→ What is being asked
Leaving the pictures aside, transcribe every line below exactly.

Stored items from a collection
-------------------------

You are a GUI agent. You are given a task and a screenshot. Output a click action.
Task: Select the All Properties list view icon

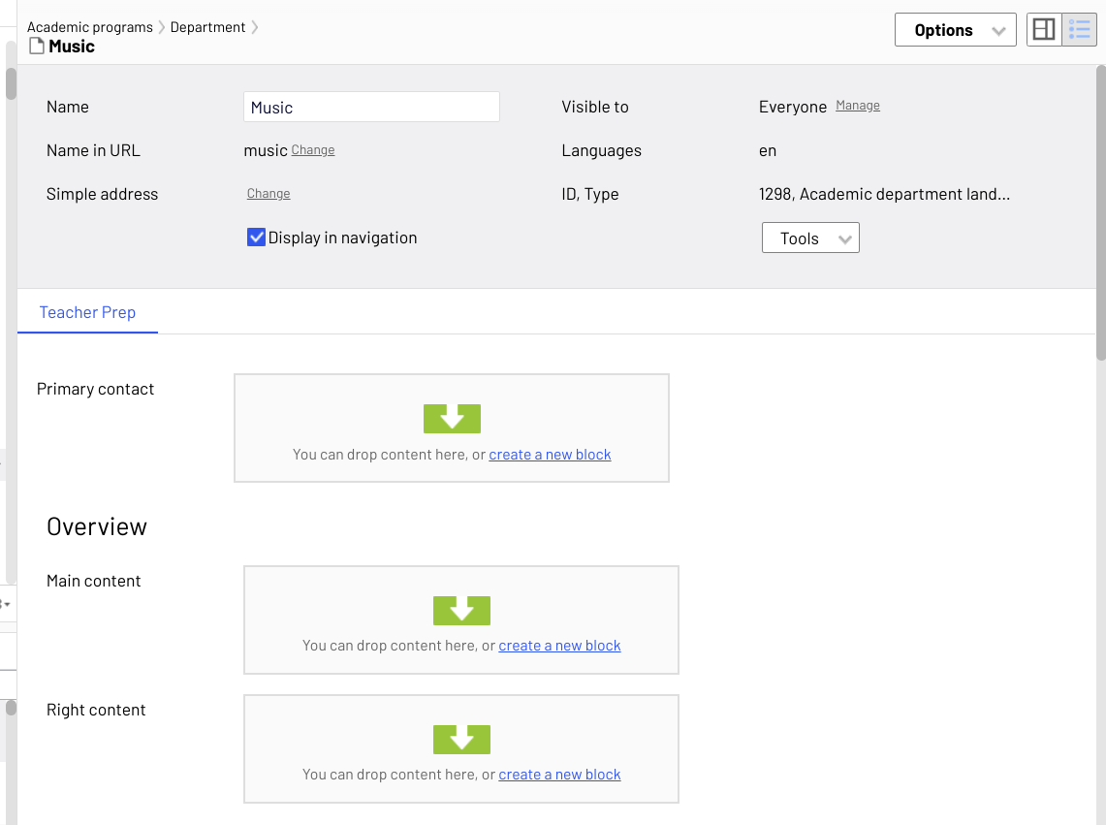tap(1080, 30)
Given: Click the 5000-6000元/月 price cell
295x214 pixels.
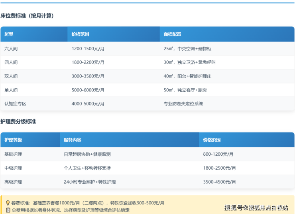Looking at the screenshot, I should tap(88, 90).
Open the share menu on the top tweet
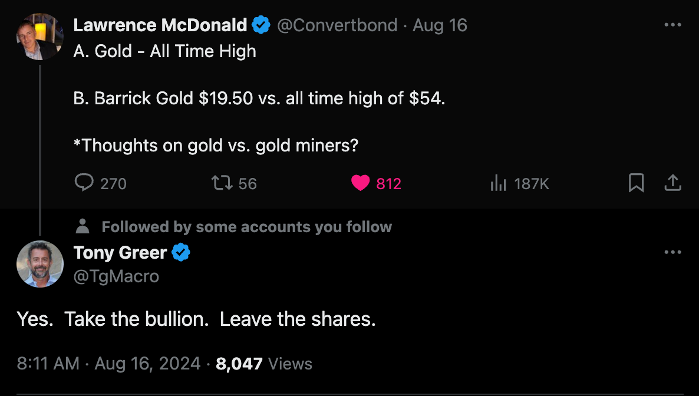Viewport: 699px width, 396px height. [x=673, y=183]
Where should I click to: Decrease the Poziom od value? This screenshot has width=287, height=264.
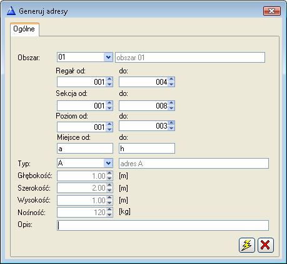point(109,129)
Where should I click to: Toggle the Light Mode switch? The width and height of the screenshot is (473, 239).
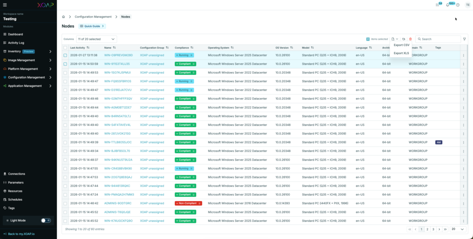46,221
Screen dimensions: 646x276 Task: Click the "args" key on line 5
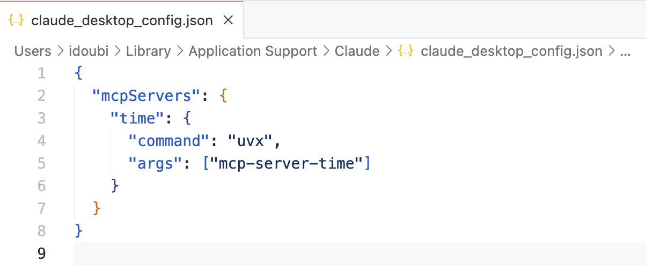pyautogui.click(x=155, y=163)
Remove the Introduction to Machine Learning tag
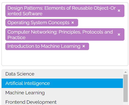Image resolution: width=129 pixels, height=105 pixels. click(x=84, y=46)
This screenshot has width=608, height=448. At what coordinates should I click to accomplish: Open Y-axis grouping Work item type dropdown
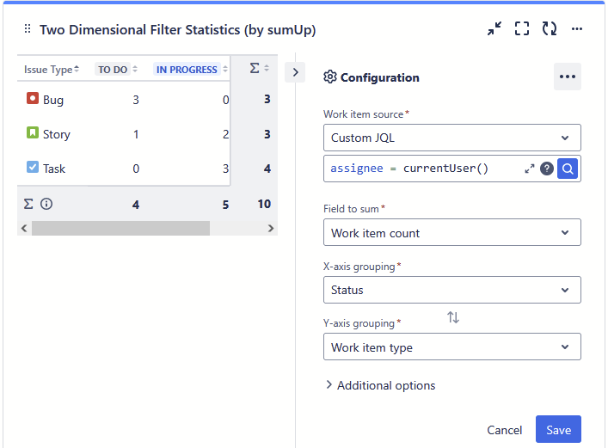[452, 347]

-------------------------

→ Exercise answer
You are a GUI agent. You are given a task and a screenshot. Output a click action.
Task: Select the All Properties list view icon

tap(1080, 30)
Given: Click the 5000-6000元/月 price cell
295x214 pixels.
Looking at the screenshot, I should tap(88, 90).
Open the share menu on the top tweet
Viewport: 699px width, 396px height. [x=673, y=183]
Where should I click to: Decrease the Poziom od value? This screenshot has width=287, height=264.
point(109,129)
Where should I click to: Toggle the Light Mode switch? The width and height of the screenshot is (473, 239).
46,221
Screen dimensions: 646x276 Task: Click the "args" key on line 5
pyautogui.click(x=155, y=163)
Remove the Introduction to Machine Learning tag
Image resolution: width=129 pixels, height=105 pixels. click(x=84, y=46)
This screenshot has width=608, height=448. At what coordinates should I click to accomplish: Open Y-axis grouping Work item type dropdown
[452, 347]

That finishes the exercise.